So, storing data persistently takes about a million times longer than writing to main memory. What happens when main memory is inherently persistent? Something wonderful.
Although 20 years of open-source software has revolutionized the way we use computers, the hardware itself has had practically no deep architectural changes. Servers, desktops and blades are still CPU, RAM, hard disks and NICs, and monitors and keyboards. Not that that's a problem—we've all enjoyed more than a thousand times better performance and capacity, lower energy use and lower prices in that time frame.
But the next orders of magnitude better performance will be arriving not in the next 20 years, but in the next couple years.

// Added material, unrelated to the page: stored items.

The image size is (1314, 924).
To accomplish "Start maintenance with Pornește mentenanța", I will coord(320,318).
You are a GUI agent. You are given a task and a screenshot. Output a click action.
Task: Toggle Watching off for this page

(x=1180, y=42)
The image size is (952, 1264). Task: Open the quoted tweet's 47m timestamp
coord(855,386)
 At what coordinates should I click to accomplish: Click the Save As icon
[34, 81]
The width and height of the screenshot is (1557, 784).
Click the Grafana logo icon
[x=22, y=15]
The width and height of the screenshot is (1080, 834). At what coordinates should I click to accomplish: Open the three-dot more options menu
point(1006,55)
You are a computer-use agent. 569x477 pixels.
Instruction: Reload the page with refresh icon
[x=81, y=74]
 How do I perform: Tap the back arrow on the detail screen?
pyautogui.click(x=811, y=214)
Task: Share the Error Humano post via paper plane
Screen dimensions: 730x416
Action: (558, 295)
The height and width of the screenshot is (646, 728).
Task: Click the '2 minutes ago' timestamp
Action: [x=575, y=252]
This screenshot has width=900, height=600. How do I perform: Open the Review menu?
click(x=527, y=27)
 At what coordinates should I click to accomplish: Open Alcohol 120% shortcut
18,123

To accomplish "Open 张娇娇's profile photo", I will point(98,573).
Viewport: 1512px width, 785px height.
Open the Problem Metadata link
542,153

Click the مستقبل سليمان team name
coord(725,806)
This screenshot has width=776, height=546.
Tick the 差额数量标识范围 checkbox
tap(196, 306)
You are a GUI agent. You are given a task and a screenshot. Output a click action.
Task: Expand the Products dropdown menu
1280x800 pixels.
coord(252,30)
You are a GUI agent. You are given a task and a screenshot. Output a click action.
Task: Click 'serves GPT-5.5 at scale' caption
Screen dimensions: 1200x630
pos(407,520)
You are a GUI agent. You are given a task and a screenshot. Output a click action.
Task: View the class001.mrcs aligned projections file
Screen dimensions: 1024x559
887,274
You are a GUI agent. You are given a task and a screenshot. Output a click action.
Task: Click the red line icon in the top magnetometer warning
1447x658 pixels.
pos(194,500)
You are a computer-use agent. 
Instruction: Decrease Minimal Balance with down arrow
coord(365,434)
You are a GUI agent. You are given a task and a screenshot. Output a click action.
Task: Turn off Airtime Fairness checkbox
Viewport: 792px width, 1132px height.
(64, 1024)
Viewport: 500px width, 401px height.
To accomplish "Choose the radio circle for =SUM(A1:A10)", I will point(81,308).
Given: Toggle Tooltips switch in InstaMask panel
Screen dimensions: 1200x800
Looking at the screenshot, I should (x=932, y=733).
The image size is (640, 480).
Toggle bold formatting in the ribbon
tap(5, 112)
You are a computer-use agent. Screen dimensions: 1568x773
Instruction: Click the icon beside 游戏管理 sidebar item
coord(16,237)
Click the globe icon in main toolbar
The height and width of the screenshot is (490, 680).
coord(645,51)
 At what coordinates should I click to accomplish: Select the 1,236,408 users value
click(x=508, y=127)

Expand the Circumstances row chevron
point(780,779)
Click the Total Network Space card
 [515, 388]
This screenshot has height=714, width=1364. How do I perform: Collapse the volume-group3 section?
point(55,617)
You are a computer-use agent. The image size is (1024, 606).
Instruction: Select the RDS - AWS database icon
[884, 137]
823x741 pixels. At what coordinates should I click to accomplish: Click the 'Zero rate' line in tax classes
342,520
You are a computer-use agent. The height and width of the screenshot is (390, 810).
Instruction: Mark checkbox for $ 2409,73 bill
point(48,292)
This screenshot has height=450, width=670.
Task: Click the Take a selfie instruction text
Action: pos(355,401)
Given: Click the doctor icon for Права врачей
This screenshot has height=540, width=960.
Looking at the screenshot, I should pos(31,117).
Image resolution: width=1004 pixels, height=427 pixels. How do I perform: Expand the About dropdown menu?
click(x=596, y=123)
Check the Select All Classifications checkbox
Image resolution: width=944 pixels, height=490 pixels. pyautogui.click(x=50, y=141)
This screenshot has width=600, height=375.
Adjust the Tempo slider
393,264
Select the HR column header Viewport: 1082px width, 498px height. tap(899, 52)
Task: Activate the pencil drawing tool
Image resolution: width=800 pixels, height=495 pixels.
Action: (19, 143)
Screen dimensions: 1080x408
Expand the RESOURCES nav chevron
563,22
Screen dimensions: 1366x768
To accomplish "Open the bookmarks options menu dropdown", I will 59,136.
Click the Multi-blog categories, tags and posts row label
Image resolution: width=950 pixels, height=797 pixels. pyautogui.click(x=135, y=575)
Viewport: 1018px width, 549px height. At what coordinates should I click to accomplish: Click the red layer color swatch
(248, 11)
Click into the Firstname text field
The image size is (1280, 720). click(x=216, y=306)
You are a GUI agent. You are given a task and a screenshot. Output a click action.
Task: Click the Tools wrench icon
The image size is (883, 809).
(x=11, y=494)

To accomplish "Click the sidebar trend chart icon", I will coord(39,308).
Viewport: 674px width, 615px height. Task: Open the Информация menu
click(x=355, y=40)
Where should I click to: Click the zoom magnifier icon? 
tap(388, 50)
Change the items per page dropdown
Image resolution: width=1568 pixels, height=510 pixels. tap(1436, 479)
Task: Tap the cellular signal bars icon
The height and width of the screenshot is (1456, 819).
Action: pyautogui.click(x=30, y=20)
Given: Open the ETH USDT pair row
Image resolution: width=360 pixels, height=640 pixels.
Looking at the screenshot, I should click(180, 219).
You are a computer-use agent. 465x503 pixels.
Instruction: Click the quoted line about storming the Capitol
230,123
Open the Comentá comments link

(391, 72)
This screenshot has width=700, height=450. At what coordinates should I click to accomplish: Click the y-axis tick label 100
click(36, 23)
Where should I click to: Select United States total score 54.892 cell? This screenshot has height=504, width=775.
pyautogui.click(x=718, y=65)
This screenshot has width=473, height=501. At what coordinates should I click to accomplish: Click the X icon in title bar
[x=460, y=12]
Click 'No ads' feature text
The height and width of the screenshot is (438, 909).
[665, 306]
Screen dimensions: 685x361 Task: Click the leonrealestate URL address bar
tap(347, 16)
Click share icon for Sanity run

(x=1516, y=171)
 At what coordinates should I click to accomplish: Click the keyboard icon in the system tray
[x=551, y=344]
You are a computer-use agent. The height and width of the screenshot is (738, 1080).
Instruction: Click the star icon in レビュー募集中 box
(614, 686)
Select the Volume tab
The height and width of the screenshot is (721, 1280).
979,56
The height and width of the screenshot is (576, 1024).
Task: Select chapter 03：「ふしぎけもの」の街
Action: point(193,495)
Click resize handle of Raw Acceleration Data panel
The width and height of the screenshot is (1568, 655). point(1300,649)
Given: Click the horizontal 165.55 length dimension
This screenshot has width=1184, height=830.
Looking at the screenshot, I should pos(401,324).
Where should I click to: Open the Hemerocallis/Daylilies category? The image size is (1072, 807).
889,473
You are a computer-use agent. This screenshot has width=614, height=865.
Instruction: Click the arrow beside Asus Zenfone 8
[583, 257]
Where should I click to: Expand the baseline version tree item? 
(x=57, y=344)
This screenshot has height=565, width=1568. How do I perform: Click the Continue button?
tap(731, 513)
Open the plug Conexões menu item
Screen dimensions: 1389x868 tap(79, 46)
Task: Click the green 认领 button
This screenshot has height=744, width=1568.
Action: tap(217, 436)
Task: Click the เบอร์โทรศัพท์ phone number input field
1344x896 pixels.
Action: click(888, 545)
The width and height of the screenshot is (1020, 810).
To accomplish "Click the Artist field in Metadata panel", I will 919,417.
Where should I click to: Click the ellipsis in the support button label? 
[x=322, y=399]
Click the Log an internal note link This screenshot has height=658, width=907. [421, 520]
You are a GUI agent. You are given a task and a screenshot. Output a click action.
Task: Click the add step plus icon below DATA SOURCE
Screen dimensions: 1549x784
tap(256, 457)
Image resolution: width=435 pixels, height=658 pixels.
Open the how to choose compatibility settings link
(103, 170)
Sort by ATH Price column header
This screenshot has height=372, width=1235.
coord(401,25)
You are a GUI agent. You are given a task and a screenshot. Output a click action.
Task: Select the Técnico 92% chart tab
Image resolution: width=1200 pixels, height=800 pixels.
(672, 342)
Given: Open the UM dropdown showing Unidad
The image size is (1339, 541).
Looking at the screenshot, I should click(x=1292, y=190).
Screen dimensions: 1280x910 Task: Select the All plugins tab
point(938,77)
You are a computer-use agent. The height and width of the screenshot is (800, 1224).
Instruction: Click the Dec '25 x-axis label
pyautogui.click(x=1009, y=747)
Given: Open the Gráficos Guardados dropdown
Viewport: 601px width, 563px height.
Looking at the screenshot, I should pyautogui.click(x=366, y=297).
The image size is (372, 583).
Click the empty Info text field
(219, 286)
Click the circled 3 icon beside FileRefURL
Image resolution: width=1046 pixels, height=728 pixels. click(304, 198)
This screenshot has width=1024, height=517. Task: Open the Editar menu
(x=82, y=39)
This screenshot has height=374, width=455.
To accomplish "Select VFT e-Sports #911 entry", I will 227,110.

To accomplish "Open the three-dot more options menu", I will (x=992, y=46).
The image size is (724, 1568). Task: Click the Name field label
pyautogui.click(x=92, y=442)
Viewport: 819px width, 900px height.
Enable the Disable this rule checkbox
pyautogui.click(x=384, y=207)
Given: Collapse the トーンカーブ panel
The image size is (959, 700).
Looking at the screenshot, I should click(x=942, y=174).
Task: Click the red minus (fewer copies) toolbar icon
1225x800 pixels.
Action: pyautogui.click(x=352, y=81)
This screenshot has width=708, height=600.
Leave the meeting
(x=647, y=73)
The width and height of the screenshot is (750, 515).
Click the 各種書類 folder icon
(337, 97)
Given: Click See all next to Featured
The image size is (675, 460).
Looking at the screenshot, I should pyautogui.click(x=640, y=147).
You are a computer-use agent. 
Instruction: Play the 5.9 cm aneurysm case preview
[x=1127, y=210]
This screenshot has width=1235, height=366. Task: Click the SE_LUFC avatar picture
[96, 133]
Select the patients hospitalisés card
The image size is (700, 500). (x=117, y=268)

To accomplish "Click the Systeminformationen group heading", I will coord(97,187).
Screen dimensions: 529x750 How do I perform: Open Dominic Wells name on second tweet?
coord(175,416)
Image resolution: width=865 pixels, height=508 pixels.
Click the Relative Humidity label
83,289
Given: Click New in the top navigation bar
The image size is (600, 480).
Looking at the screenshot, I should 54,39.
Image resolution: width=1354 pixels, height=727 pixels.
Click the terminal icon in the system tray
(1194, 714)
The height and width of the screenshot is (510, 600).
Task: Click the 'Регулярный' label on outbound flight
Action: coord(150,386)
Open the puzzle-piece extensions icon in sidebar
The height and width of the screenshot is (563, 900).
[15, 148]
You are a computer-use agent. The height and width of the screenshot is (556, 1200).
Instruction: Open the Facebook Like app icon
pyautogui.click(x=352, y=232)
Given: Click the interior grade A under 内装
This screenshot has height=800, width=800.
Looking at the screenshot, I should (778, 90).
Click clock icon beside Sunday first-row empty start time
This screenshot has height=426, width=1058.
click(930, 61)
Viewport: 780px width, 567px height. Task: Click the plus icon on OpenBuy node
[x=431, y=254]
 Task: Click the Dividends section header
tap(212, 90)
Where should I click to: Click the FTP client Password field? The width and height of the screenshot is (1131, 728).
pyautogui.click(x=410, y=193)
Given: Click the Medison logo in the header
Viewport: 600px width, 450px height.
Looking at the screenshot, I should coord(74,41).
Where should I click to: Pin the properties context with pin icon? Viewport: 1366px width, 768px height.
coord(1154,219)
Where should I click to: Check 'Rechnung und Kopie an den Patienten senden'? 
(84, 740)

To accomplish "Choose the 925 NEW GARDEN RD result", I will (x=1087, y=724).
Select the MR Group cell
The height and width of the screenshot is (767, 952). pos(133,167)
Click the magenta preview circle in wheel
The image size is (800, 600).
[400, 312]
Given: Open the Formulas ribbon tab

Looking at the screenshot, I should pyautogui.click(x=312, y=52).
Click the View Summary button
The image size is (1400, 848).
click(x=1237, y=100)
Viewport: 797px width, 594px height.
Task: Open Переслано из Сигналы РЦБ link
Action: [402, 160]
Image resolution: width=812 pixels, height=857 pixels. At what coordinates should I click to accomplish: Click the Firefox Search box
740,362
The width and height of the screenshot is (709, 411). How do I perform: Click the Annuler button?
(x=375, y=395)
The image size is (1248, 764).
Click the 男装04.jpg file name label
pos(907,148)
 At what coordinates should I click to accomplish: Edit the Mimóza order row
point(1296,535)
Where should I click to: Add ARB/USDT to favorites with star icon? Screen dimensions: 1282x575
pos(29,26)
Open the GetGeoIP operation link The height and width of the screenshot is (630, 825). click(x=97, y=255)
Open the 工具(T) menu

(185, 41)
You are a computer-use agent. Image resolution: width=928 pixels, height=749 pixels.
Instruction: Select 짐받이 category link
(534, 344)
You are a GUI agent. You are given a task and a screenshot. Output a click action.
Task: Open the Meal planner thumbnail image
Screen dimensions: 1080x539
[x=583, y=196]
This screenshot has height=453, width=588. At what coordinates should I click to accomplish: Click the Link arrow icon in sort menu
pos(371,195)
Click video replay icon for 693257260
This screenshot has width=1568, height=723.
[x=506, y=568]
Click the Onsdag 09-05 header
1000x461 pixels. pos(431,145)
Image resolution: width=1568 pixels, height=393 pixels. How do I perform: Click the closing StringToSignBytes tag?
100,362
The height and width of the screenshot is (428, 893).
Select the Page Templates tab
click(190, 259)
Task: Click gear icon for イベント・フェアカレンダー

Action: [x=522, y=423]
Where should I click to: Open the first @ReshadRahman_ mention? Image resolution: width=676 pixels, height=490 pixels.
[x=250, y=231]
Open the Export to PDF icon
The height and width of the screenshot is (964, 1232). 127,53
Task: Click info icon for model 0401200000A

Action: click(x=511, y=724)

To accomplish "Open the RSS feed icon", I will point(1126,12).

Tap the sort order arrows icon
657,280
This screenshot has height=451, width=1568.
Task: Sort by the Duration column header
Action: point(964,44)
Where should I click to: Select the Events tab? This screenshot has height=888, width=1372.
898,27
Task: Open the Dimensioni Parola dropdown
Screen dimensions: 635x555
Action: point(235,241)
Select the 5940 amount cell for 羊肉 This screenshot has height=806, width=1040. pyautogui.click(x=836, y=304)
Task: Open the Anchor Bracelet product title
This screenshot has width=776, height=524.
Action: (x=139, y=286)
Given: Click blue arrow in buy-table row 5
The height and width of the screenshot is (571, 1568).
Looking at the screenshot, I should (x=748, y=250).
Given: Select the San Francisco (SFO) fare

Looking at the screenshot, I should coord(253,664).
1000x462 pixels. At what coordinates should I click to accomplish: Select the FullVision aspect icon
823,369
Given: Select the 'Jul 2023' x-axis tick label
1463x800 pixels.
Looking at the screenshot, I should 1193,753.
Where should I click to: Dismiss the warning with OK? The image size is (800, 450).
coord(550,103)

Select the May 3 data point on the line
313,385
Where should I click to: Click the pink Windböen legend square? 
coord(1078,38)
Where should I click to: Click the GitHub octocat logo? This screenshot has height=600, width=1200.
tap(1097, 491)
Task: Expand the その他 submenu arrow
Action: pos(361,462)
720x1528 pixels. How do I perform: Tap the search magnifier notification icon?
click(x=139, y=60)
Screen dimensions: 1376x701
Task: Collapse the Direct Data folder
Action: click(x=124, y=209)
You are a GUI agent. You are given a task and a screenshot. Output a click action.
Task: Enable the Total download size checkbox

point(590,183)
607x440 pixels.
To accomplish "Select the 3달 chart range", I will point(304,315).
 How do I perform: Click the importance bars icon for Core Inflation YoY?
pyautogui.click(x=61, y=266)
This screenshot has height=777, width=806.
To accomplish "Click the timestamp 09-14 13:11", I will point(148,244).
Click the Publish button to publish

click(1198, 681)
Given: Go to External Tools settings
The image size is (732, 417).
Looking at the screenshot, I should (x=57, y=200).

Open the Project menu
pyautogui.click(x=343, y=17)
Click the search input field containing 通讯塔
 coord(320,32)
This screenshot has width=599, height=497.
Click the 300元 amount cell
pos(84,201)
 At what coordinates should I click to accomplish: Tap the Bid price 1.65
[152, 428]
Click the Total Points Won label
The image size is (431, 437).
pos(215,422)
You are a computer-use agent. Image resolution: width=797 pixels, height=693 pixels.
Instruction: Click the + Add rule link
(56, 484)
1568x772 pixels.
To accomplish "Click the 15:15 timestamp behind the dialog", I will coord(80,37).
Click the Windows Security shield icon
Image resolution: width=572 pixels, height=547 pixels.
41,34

And the hardware changes will not merely make our machinery faster but will usher in radically different approaches to our programming paradigms, our device interaction and the operating system itself.
After 50-some years, what has been considered a fundamental architectural barrier, RAM volatility, is about to disappear.
Right now, in every PC, mainframe, tablet and smartphone, the handful of gigabytes of SRAM and DRAM and DDRAM/2/3 are all electrically dynamic. Turn off the power, and all the program text segments, all the computed data structures, all the transient user content, all the operating system state is lost. Any data to be referenced in the future requires persistence to “hard disk”.
But the difference between RAM and disks is vast. Writes to RAM take nanoseconds; writes to disk take milliseconds—a million times slower. Disk access patterns are serial, and disk writes are most efficient only with sizable buffers, rather than RAM's random-access patterns. And, disks are notoriously less reliable.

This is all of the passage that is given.